I need to keep track of what people I get visas for and the invoices I print out for them.

Something I can make custom fields for and will print out nicely in A4

Any ideas chaps?


----------



## robj20 (Jan 20, 2009)

MS Access is easy enough. Excel would do it as well but not as easy.


----------



## smyrk (Sep 25, 2009)

Ive made one in MS word. it Automatically changes the Invoice number and date as i open it. Was a PITA to do but alot better than the reciet book i was using. Google MS word automatic invoice number.


----------



## Aeroandy (Sep 2, 2009)

I use Quickbooks.


----------



## EastUpperGooner (May 31, 2009)

smyrk said:


> Ive made one in MS word. it Automatically changes the Invoice number and date as i open it. Was a PITA to do but alot better than the reciet book i was using. Google MS word automatic invoice number.

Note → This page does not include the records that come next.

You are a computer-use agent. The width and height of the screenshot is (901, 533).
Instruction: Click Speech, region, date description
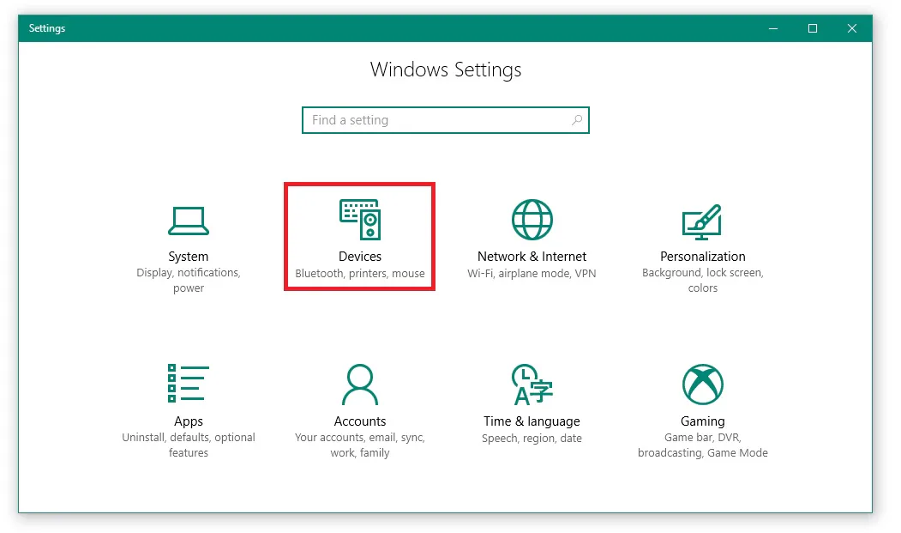(x=532, y=438)
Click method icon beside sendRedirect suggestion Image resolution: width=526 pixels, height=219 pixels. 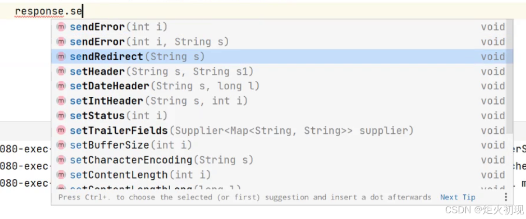[x=61, y=56]
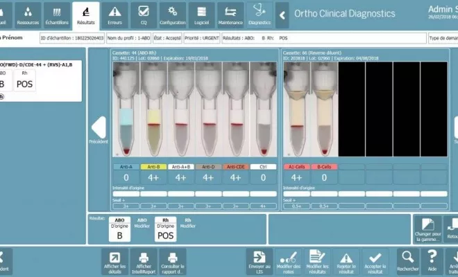Click Envoyer au LIS button
Screen dimensions: 458x277
[260, 262]
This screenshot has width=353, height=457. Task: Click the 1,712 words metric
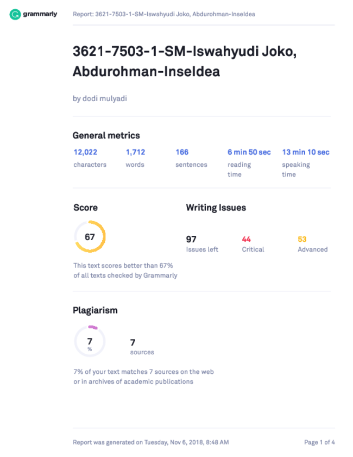(x=135, y=158)
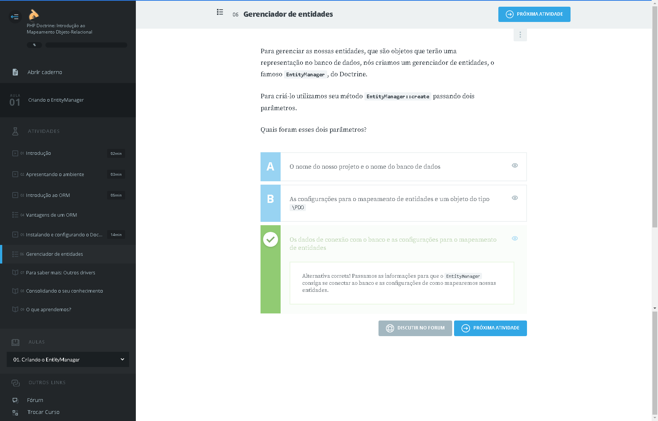
Task: Expand the '01. Criando o EntityManager' dropdown
Action: point(68,360)
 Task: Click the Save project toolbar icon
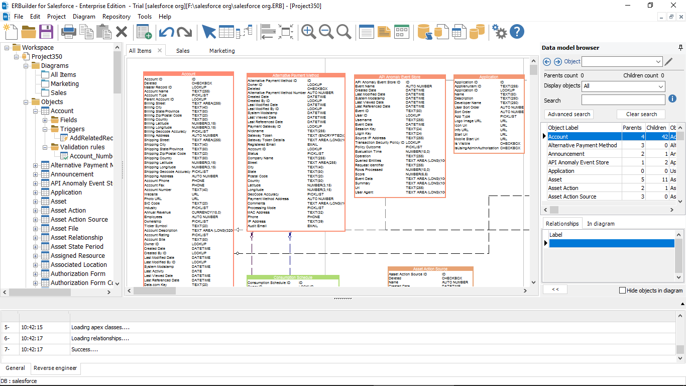click(46, 32)
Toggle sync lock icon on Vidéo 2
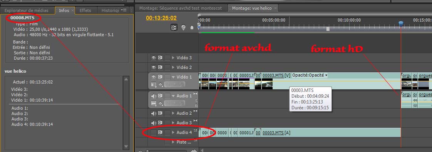This screenshot has width=432, height=152. point(160,67)
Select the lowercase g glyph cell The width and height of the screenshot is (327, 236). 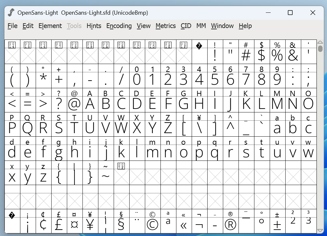point(59,152)
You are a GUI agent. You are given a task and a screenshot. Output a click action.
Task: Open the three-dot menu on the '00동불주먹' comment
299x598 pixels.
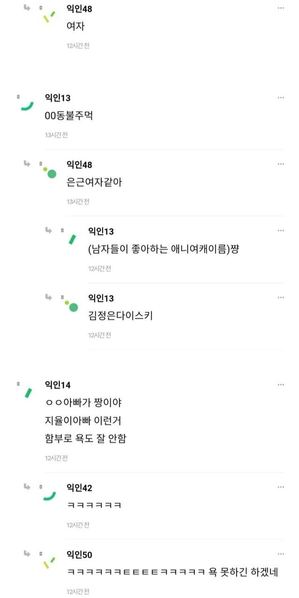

That sounds like my sort of thing, have searched on google but it just explains what it does really.

How do you set it up?

Cheers :thumb:



Aeroandy said:


> I use Quickbooks.


I'll look it up, thanks.


----------



## Aeroandy (Sep 2, 2009)

EastUpperGooner said:


> That sounds like my sort of thing, have searched on google but it just explains what it does really.
> 
> How do you set it up?
> 
> ...


You can buy it, or use it via the web.

http://quickbooks.intuit.com/


----------



## Scott Harris (Nov 20, 2007)

Kashflow - Google it - swapped from sage a while ago and wished I did it years ago !


----------



## EastUpperGooner (May 31, 2009)

After having a look they all see to be full on accounting software, I'm only looking for invoicing that I can customise really.

I'll probably just have to write it out in word every time from a template.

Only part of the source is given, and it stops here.